Saturday, March 02, 2013

Top 10 Movies of 2012
  1. The Kid with a Bike
    The only masterpiece this year is the best movie by the most consistently great filmmakers of the century. A movie that makes all other Dardenne movies better in retrospect, and inherits Bresson's title of secular scripture. Stages the best miracle in film that I can think of offhand.
  2. The Master
    After trying to make the Western perverse with There Will Be Blood (hint: it already was), Anderson takes on the other great American genre: the Romance. Still doesn't quite earn the relationship that the actors give it (is that a genre convention?), but the motorcycle scene is special, as is the “Slow Boat to China” scene, if unearned.
  3. Damsels in Distress
    Stillman once again manages to show compassion for his characters while decidedly not identifying with them; in other words, the opposite of the alt-American comedic tradition of Woody Allen and Wes Anderson (closer to Altman). Realism is not the point in a movie that is about frivolity.
  1. 5 Broken Cameras
    The best documentary I saw all year also tells one of the best narratives. An incredibly explicit political film also tells an incredibly personal story.

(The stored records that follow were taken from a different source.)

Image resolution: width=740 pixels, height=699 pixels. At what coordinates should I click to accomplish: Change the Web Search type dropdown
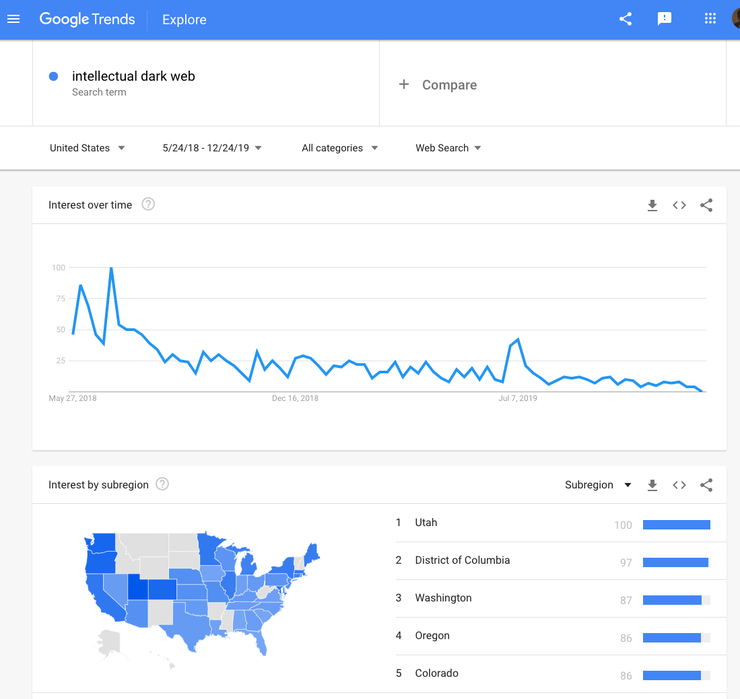(448, 148)
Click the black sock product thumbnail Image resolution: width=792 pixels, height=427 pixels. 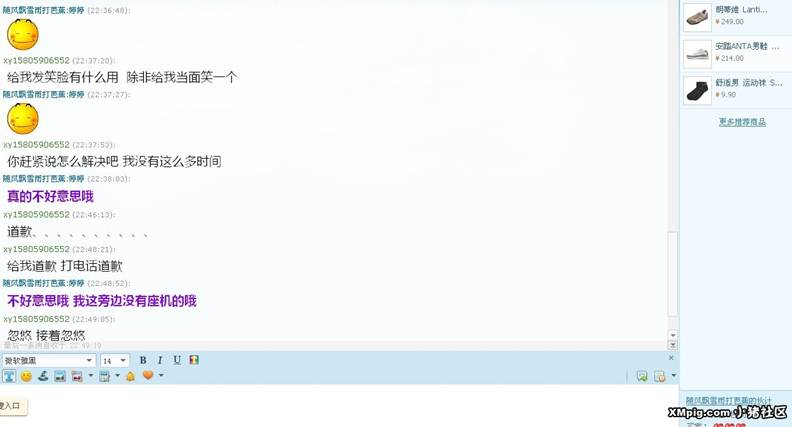click(x=698, y=90)
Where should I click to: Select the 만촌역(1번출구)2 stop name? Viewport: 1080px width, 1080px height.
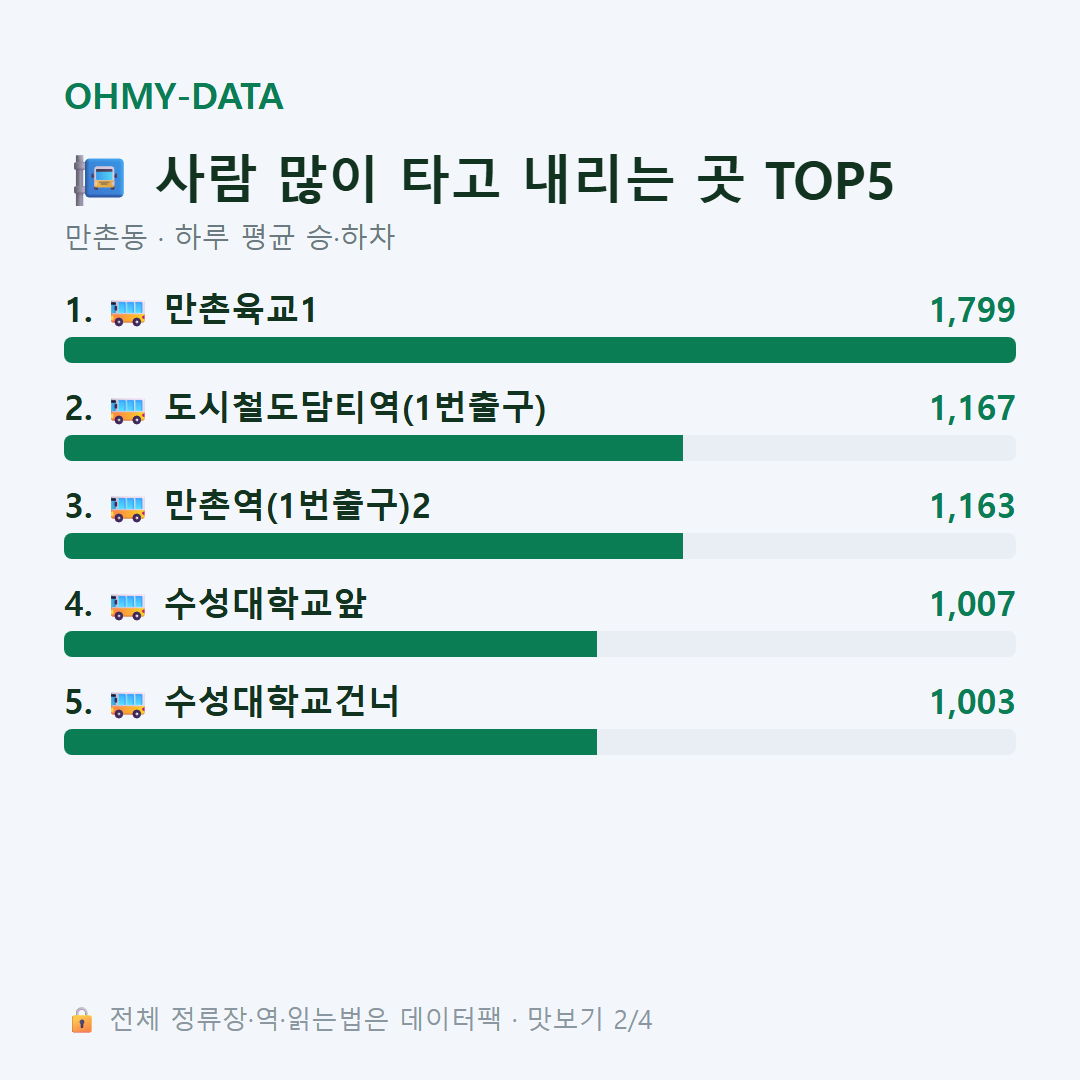pos(297,506)
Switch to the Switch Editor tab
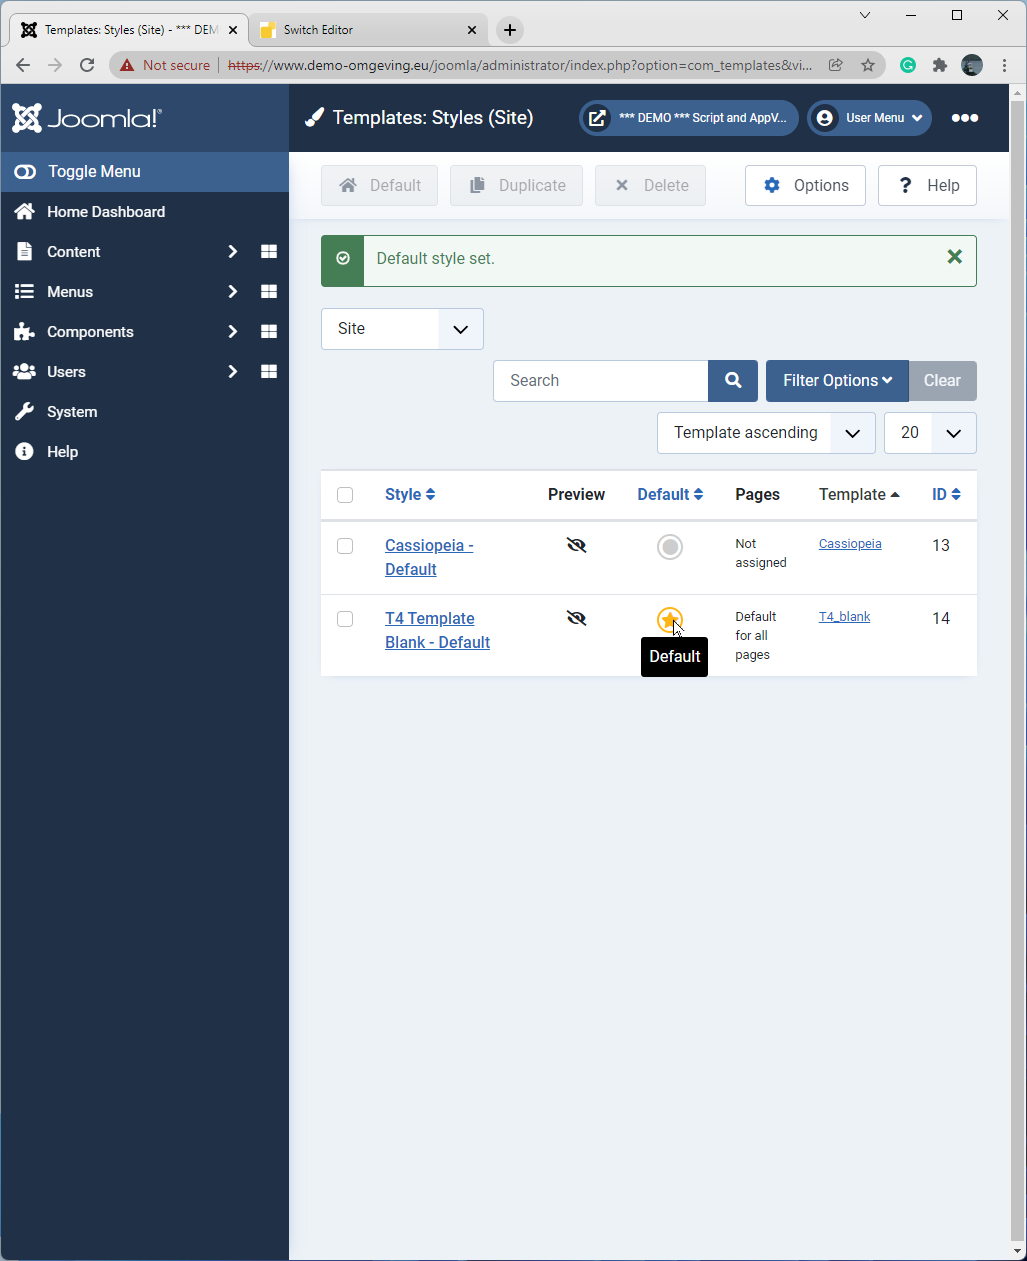 pyautogui.click(x=366, y=30)
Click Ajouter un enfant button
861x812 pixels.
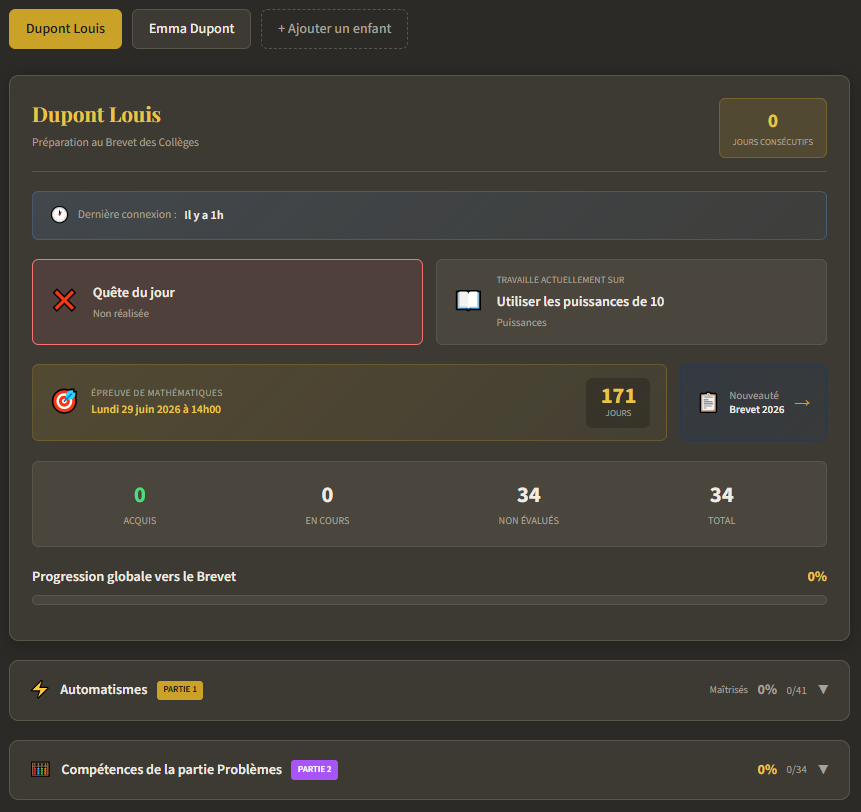pos(334,29)
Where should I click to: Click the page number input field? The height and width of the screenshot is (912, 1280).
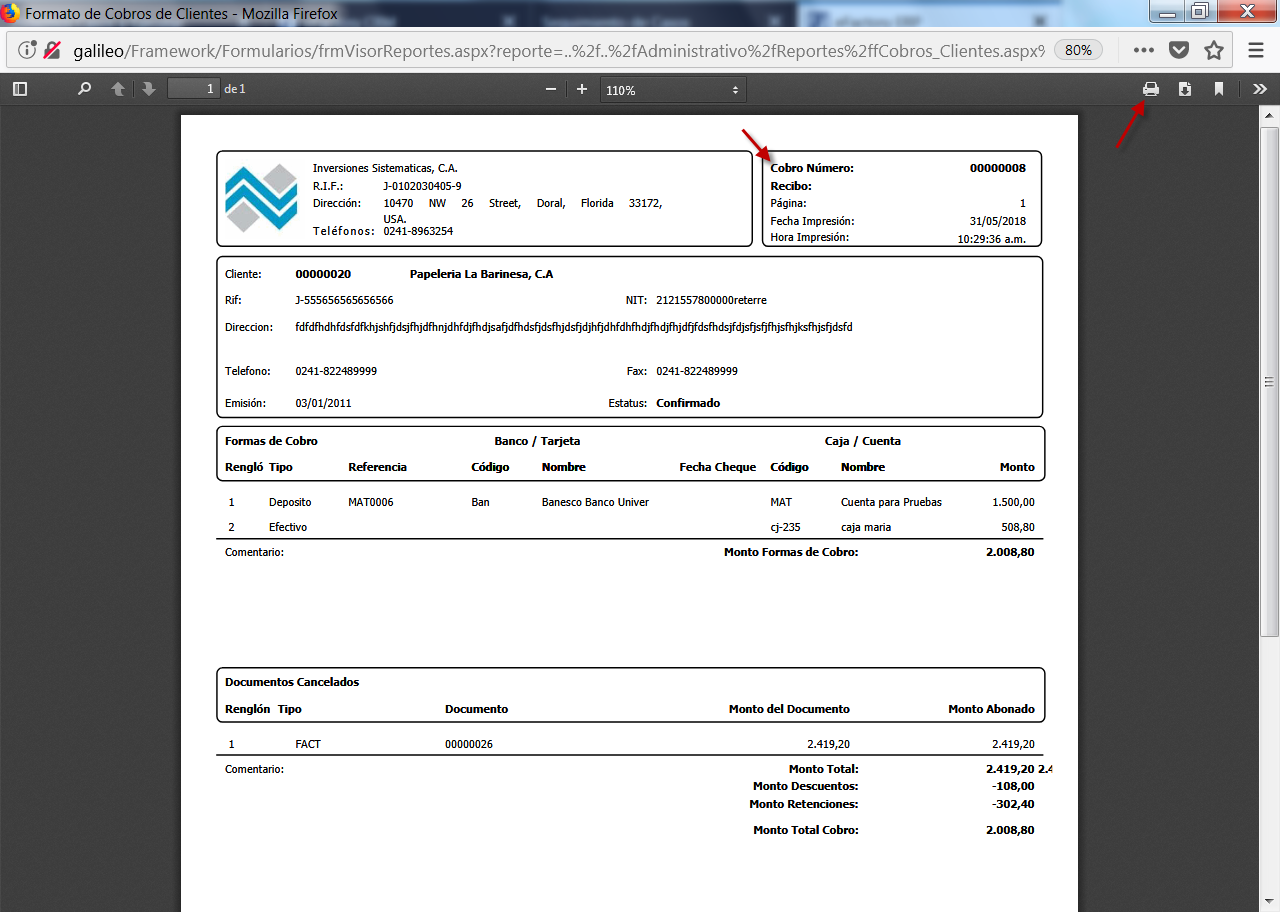tap(193, 89)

A better film about filmmaking than “This is Not a Film.” I can't believe that Sugar Man bullshit won the Academy Award.
  2. Zero Dark Thirty
    The antithesis of Zodiac does a better job telling us just what someone would do for certainty, and it is more terrible than I could imagine. The “100%” scene is so dark and politically disturbing, and the final shots are among the most haunting of the year. People who criticize this film's politics don't seem to appreciate how open it is to letting them articulate their problems with it. You can't make a politically “correct” film about counter-terrorism and have it be any good.
  1. The Deep Blue Sea
  2. Prometheus
    The inverse of Alien. Whereas Alien was excellent for its claustrophobia, Prometheus makes us afraid of openness. Alien was tight and focused; Prometheus is convoluted and all over the place. But the movie's pessimism is profoundly affecting, beautiful and uncompromisimg. Shaw's faith is appropriately underexplained and unflinching. Appropriate quote from Melancholia (which would be a good double-feature partner): “The earth is evil. We don't need to grieve for it.”
  1. Django Unchained
    Not a great film, but its cruelty and brutality confirms that Inglourious Basterds was. Tarantino's interview with Gates is worth a read. Worthy of all the debate it has created.
  2. Bernie
    Jack Black gives the best acting performance in several years. A darkly hilarious movie that gets explores religiosity and sexuality without getting preachy or reductive.
  3. Ruby Sparks
    I have no defense for liking this rom-com that most people I respect will despise. I think it does a great job of deconstructing the Manic-Pixie-Dreamgirl fetish, though, even while engaging with it (wouldn't it have to?). And towards the end it contains a perverse scene of cruelty the likes of which every Romantic Comedy should aspire to.